Hi all,
I’m analyzing RNA-seq data generated with Illumina short reads from Singapore Consortium and I’m interested in using Bambu for transcript variant quantification. I have already used it for Nanopore long-read sequencing but I have very few TPM for my target.
Even though most of the examples and tutorials I’ve seen seem to be based on long-read data (e.g. PacBio or Oxford Nanopore) I was wondering If it is possible or appropriate to use Bambu with Illumina short-read data.
Ps I tried and it says "Bambu reports a new model with ROC AUC 0.914 and PR AUC 0.589 on my Illumina data, compared to 0.66 and 0.113 for the ONT pretrained model. Is this performance sufficient for reliable isoform quantification, or should I switch to Salmon?"

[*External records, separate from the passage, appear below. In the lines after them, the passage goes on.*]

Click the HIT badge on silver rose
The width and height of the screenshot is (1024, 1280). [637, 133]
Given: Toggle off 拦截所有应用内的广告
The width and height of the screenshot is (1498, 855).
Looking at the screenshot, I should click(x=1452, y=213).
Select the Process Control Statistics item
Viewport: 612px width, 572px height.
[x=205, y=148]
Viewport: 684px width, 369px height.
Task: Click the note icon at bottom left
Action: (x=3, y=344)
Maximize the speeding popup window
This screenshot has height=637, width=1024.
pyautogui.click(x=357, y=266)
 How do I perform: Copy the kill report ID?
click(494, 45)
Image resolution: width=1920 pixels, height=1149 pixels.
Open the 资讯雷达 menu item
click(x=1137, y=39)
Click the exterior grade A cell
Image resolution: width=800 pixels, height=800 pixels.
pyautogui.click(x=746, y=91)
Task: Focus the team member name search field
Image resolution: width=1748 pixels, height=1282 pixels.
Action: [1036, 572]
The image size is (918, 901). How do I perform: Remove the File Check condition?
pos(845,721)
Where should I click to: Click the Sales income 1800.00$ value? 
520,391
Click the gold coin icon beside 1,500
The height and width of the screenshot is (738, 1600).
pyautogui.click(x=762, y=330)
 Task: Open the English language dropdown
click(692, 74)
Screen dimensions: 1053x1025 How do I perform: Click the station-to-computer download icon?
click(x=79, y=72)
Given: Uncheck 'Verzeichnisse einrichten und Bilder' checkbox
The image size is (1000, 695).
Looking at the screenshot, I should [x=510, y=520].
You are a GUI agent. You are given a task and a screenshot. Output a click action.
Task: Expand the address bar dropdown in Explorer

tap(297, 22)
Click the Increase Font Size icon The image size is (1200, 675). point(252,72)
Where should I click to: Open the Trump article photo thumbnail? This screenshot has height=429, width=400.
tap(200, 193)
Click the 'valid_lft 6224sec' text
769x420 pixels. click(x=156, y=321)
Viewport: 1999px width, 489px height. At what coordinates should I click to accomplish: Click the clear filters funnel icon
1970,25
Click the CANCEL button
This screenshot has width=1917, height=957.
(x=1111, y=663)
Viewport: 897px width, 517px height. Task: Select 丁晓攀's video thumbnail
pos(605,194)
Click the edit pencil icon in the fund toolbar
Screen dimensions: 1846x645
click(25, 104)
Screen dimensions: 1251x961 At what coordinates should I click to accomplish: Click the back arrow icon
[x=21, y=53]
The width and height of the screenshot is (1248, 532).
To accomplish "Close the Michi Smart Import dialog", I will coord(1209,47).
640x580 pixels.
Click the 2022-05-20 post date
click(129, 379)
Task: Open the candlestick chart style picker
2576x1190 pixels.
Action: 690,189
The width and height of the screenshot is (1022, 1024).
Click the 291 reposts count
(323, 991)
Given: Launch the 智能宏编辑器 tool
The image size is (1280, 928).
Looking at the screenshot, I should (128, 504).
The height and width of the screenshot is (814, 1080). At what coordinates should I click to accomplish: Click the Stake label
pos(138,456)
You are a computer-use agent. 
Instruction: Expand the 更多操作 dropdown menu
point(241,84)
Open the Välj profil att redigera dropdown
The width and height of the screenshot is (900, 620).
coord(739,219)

Did you see a recent thread --> Isoform analysis after quantification with Salmon/Star which delineates standard methods for short-read data.
Bambu is meant to be used for long reads and does not mention short/Illumina reads anywhere so it would of an off-label use.
I'll agree with GenoMax here. While the approach of bambu shares several methodological underpinnings with methods used for short-read quatification, the tool is explicitly designed and optimized for long-read assembly and quantification. I would avoid using it for short read quantification unless explicitly recommended by the authors.